Header Ads

Cersan 02

Media dibuat oleh meta.ai

Tempua bersarang rendah

Hai semua, selamat datang di blog cerita fiksi saya! Nama saya Amrullah Ibrahim, dan saya sangat senang bisa berbagi cerita ini dengan pembaca. Cerita ini berjudul 'Tempuah bersarang rendah' dan mengangkat tema tentang sebab musabab. Saya menulis cerita ini karena terinspirasi oleh pengalaman saya dimasa kecil. Semoga cerita ini bisa memberikan moral kepada pembaca. Selamat membaca, dan jangan lupa tinggalkan komentar ya!

Peribahasa "Kalau tidak berada-ada, takkan tempua bersarang rendah" artinya adalah "pasti ada sebab nya sesuatu hal itu terjadi" atau dengan kata lain "tidak mungkin sesuatu terjadi tanpa adanya suatu alasan atau penyebab". Peribahasa ini mengibaratkan burung tempua yang biasanya membuat sarang tinggi di pohon, namun jika bersarang rendah, pasti ada sesuatu yang menyebabkan burung itu berani melakukannya. Mungkin ada sesuatu yang melindungi sarangnya, seperti sarang lebah atau tawon.
 
Arti dari peribahasa : Jikalau tidak berada-ada, masakan tempua bersarang rendah adalah setiap segala sesuatu pasti ada sebab musababnya hingga terjadi seperti demikian. Peribahasa ini dapat anda gunakan dalam kehidupan sehari-hari, baik dalam bentuk lisan maupun tulisan sebagai suatu perumpamaan yang mempunyai arti Setiap segala sesuatu ada sebab musababnya hingga terjadi seperti demikian.

Sebuah Pantun...
Burung tempua bersarang rendah,
Hendak ku kait terasa sayang,
Hari ini terasa cukuplah indah,
Harap-harap cerah sampai ke petang.


Cerita mengapa burung tempuah berasarang rendah, cerita merupakan pengalaman nyata saya, pada tahun 1973, saat itu usia saya 12 tahun. Saya murid kelas VI di SD Negeri Citalaksana, kecamatan Talang Padang, kabupaten Lampng Selatan, provinsi Lampung.

——

Tugas: Tuliskan kembali teks tentang peribahasa tempua mulai dari "Arti dari peribahasa" sampai dengan "sesuatu ada sebab musababnya hingga terjadi seperti demikian.", lalu ganti setiap "sebab musababnya" dengan "penyebabnya".

Informasi yang Disediakan:
——

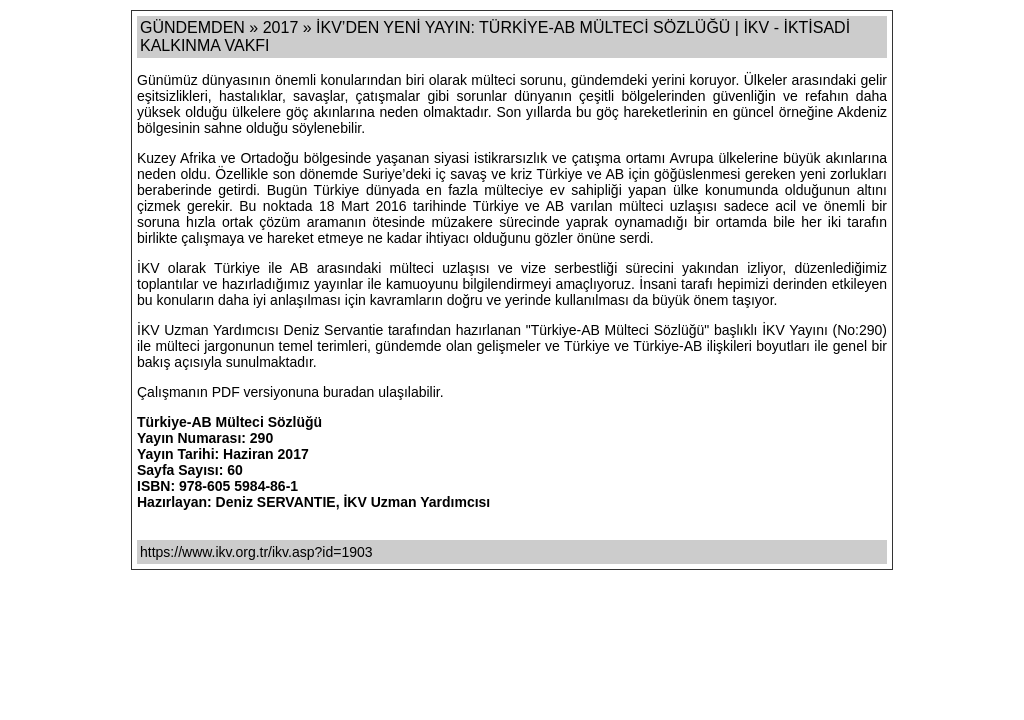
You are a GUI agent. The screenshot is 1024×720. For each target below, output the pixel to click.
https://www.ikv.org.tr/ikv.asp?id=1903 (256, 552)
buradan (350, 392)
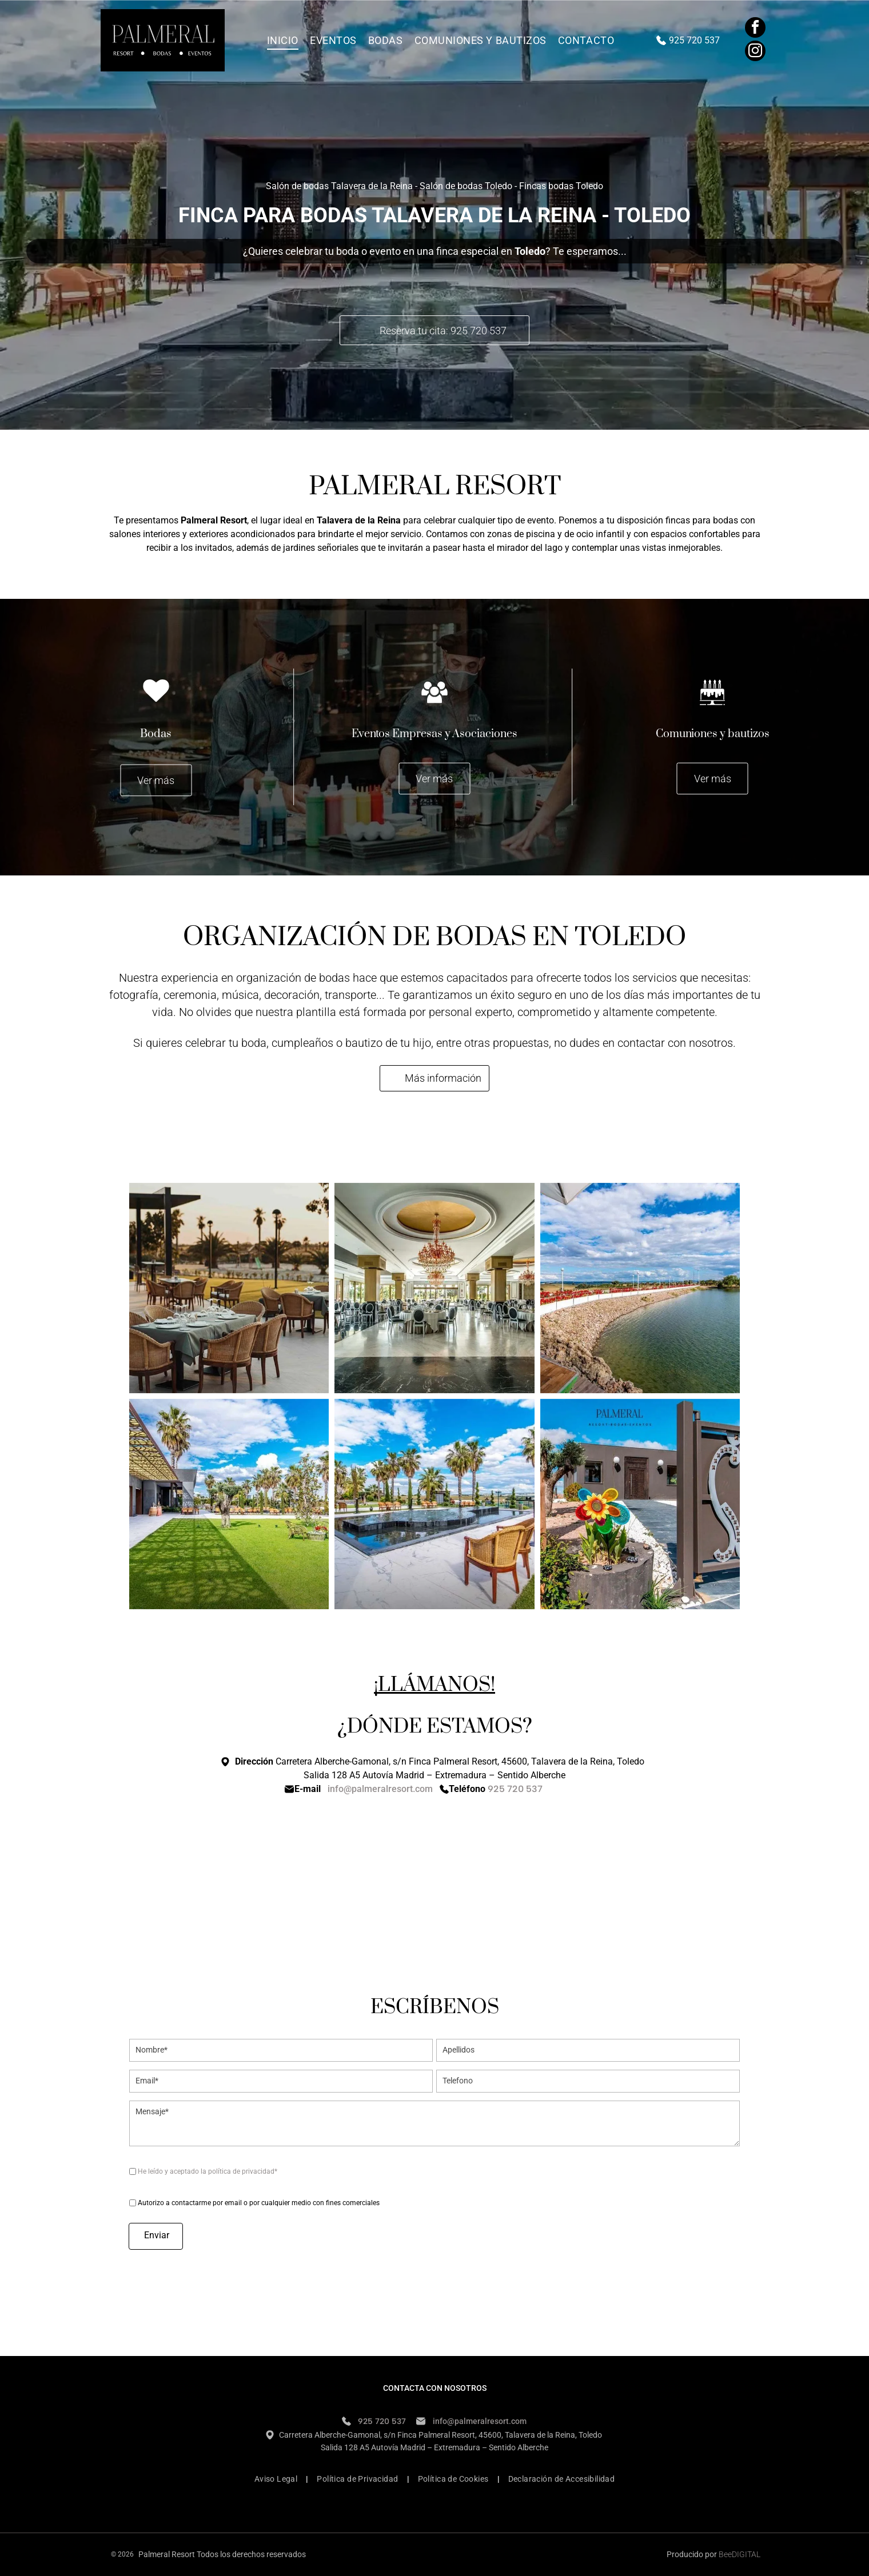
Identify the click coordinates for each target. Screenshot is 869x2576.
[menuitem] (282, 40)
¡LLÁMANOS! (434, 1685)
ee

——

Jawaban:
Arti dari peribahasa : Jikalau tidak berada-ada, masakan tempua bersarang rendah adalah setiap segala sesuatu pasti ada penyebabnya hingga terjadi seperti demikian. Peribahasa ini dapat anda gunakan dalam kehidupan sehari-hari, baik dalam bentuk lisan maupun tulisan sebagai suatu perumpamaan yang mempunyai arti Setiap segala sesuatu ada penyebabnya hingga terjadi seperti demikian.